Text segment:
========================================
QUCOCYL - Editorial

PROBLEM LINK

Contest

Practice

Author: grebnesieh

Tester: krooonal

DIFFICULITY

Medium

PREREQUISITES

Graph, Dijkstra

PROBLEM

Find the shortest path from the starting point to any one of the finish points such that it contains at least one check point.

EXPLANATION

This question as well was pretty simple in implementation, Dijkstra’s algorithm.

Just figuring out how to do it was the hard part.

The simplest way to do it that I found is to run the algorithm on the root node once and obtain the shortest distance from the root node to all others.

Then you can insert an extra node and connect it to all the checkpoints with an edge weight of their shortest distance from the root.

Run djikstra on the extra node, and take the minimum of the shortest distance of the extra node to all the finish points.

Done.

An implementation of djikstra with a heap or priority queue can be easily found online, here is one in python:

from collections import defaultdict
from heapq import *
 
def dijkstra(s):
    q, seen = [(0,s)], set()
    while q:
        cost, v1 = heappop(q)
        if v1 not in seen:
            seen.add(v1)
            shortestDistance[v1] = cost
            for c, v2 in g[v1]:
                if v2 not in seen:
                    heappush(q, (cost+c, v2))

The remaining code is as follows:

N, M, C, F = map(int, raw_input().split())
g = [[] for i in xrange(N)]
shortestDistance = [-1 for i in xrange(N)]
checks = map(int, raw_input().split())
finish = map(int, raw_input().split())
for _ in xrange(M):
    source, destination, distance = map(int, raw_input().split())
    g[source].append((distance, destination))

shortestDistance = [-1 for i in xrange(N)]
dijkstra(0)                                                         # first dijkstra

g.append([])                                                        # extra node

for x in checks:
    if shortestDistance[x] >= 0:
        g[N].append((shortestDistance[x], x))

shortestDistance = [-1 for i in xrange(N + 1)]
dijkstra(N)                                                         # second dijkstra

ans = 10 ** 20

for x in finish:
    if shortestDistance[x] >= 0:
        ans = min(ans, shortestDistance[x])

print ans

The complexity is O(M logN).

2 Likes

I have a different logic. What i did was run dijkstra’s to get the shortest distance from each vertex from source. Then i looped through all the checkpoints assuming that one of them would be in the required shortest path. For each checkpoint i check if (the distance to this checkpoint from source) + (if a finish node is directly connected to it then the weight edge between this point and the finish point) is smaller than the current answer, then update the current answer. This was done with the assumption that the checkpoint should be directly connected to the finishing point if it is connected through another checkpoint, then it will be taken care of when we process that checkpoint. As a special case if it is connected to 0, for that I had already stored the smallest weighing finish point directly connected to 0.
========================================
Dataset entries:
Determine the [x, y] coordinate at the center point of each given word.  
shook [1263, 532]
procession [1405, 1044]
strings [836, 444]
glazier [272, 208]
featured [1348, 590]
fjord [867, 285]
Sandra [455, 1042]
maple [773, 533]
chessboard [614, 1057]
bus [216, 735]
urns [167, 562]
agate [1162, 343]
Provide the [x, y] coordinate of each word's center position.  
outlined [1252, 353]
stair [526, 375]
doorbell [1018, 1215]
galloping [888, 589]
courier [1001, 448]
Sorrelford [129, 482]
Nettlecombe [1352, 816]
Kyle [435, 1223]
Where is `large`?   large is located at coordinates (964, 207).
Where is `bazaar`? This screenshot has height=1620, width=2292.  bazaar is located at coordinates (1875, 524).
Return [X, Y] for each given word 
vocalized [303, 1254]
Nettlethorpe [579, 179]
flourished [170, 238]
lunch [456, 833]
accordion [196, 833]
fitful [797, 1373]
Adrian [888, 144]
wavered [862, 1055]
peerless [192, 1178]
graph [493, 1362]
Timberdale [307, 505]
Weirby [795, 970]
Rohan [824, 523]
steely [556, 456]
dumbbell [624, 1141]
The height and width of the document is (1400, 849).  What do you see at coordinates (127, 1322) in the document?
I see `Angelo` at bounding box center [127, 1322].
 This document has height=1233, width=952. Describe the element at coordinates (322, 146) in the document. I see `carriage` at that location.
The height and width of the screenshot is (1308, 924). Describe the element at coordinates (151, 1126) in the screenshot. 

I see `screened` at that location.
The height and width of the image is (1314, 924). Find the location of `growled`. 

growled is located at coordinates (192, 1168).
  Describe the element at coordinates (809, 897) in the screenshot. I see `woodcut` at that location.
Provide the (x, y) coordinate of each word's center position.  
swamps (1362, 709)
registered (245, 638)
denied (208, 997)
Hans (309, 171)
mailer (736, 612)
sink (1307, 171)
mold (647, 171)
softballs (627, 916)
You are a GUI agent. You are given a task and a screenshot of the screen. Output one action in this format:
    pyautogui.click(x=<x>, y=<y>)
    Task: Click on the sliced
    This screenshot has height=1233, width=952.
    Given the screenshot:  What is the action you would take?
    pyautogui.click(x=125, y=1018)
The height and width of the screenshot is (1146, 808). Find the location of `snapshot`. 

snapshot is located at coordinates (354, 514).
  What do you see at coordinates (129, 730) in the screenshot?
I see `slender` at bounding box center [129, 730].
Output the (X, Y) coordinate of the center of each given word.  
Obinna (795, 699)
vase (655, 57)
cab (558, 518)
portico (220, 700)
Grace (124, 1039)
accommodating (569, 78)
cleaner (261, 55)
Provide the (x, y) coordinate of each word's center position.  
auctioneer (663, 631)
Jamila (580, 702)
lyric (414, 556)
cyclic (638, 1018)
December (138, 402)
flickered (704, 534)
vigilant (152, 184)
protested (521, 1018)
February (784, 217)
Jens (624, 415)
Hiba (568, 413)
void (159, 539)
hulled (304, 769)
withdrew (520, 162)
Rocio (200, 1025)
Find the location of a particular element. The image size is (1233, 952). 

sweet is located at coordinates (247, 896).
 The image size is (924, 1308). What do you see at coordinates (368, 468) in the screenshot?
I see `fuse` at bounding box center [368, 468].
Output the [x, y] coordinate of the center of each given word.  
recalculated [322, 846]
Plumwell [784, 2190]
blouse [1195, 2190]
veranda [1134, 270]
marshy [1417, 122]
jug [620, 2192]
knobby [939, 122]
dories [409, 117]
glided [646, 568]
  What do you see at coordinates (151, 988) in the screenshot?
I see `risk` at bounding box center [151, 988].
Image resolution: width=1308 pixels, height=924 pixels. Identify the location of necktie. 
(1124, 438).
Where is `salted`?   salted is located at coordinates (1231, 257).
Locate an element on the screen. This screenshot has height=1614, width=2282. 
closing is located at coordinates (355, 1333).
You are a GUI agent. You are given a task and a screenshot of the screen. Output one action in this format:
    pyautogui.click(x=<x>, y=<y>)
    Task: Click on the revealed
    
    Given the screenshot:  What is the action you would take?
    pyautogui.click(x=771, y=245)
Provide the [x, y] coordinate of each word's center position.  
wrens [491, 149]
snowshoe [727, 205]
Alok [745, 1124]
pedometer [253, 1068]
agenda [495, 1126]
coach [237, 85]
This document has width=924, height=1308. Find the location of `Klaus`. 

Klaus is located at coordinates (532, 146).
========================================
Using the information:
1. Please write out the QUCOCYL editorial from "from collections import" up to and including "seen.add(v1)", copying every character unchanged.
2. Extend the QUCOCYL editorial past its final sentence.

Outputs in order:
1.
from collections import defaultdict
from heapq import *
 
def dijkstra(s):
    q, seen = [(0,s)], set()
    while q:
        cost, v1 = heappop(q)
        if v1 not in seen:
            seen.add(v1)

2.
I got a WA with the above mentioned logic, here is my code, which is working on sample case though.

If you find any bug in my code or logic then please help.

I have a solution that does not use dijkstra, at least not explicitly (had never heard of it). I would describe it as cross of a breadth-first search and a best-edge algorithm. Start by following edge of least weight. Note end-node and total travel distance, and if checkpoint has been reached. Store in list. Remove edge. Now iterate, looking for least total weight moving from any visited node.

I was not able to compete but think I have solutions to all problems. Could we have these up in the practice room? Thanks so much! Appreciate you writing your solutions in Python!!!

@grebnesieh didnt thought of the solution , saw many submissions taking help of DP to solve it can u xplain it ?

@adijimmy All AC solutions I have seen have used Dijkstra. Can you point one out to me that doesn’t? (I will have a looksie in the morning though.)

can u please add it to the practice session

What you have described, if I understand correctly is Dijkstra (with priority queue). Try to implement what is in your mind first, then, regardless of whether it works or not, read up on Dijkstra and try to implement that as well. :slight_smile:

As for the practice room, I don’t have access for that, waiting on the codechef guys to do it.

And you’re welcome for the Python code. xD I use it all the time and I feel it does make sense to use it in editorials, it is pretty much like pseudocode which you can execute and test as well.